Alberts v. Schneiderman

182 So. 2d 50 | Fla. Dist. Ct. App. | 1966

182 So. 2d 50 (1966)

Irving L. ALBERTS, Neil T. Magoon, Sonja Alberts Heiden, and Herbert L. Kaplan, Appellants,
v.
Sylvia SCHNEIDERMAN, Appellee.

No. 65-393.

District Court of Appeal of Florida. Third District.

January 18, 1966.
Rehearing Denied February 14, 1966.

*51 Kaplan & Shapiro, Miami Beach, for appellants.

Abraham H. Shukat, Miami Beach, for appellee.

Before CARROLL, BARKDULL and SWANN, JJ.

BARKDULL, Judge.

This action seeks review of a summary final judgment, which arises out of the following facts which appear of record.

Some time prior to August, 1961, the appellee became possessed of two debenture bonds, payment of which was assumed on August 29, 1961 by Bowling Corporation of Eau Gallie, Inc., and that said bonds were not paid at maturity. The cause of action was instituted against the corporation, which resulted in a judgment dated January 2, 1964 in favor of the appellee for the amount of the bonds, plus interest, etc., for a total of $9,711.26. The execution against the corporation was issued on this judgment and returned nolla bona. Said judgment has not been discharged nor satisfied, except to the extent of $1,800.00 and, as of February 23, 1965, there was a balance due the appellee of $8,597.42.

INFORMATION SHOWN ▸
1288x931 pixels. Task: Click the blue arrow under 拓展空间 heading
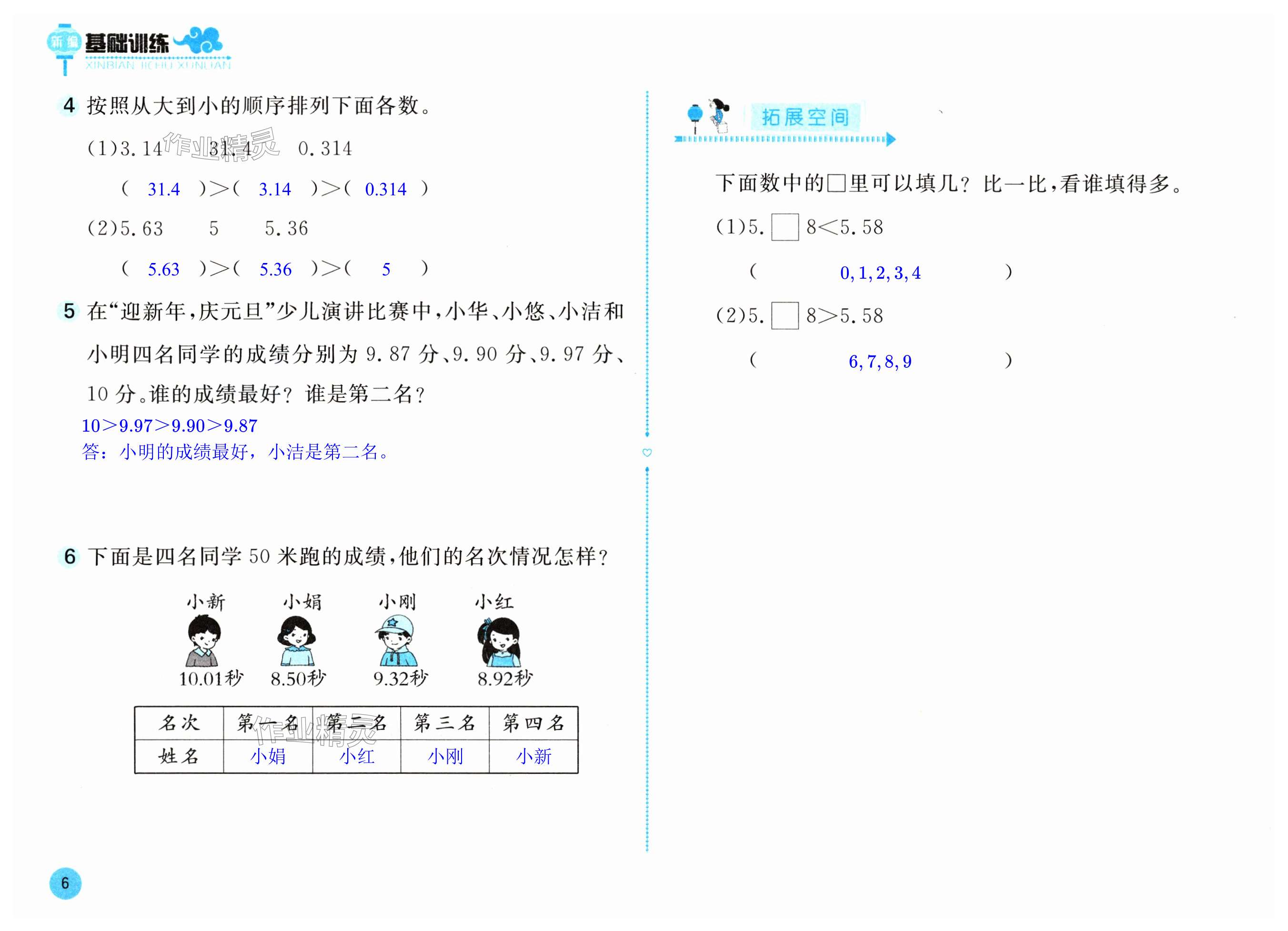(x=890, y=139)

PROBLEM TO WORK ON ▸
Write the next part of the Alberts v. Schneiderman court opinion, picking up right after its final sentence about the $8,597.42 balance.

OUTPUT OF THE TASK ▸
During 1963, at a time when the corporation was obligated to pay the debenture bonds, it borrowed $12,000.00 from the Bank of Miami Beach which note was endorsed by the appellant, Alberts, as an accommodation endorser. Alberts was an officer and director of the corporation and, notwithstanding a demand by the appellee for the payments of her bonds and refusal by the corporation, it proceeded to pay a total sum of $8,585.63. on the note to the bank, [which was endorsed by the appellant, Alberts] between November, 1963 and April 6, 1964.

The instant action was commenced by the appellee subsequent to April 1964, seeking damages pursuant to the provisions of § 608.55, Fla. Stat., F.S.A., against the appellant, Alberts, and others, alleging a violation of the provisions of the aforesaid statute. Subsequent to the case becoming at issue, motion for summary judgment was made and granted, resulting in the summary final judgment here under review.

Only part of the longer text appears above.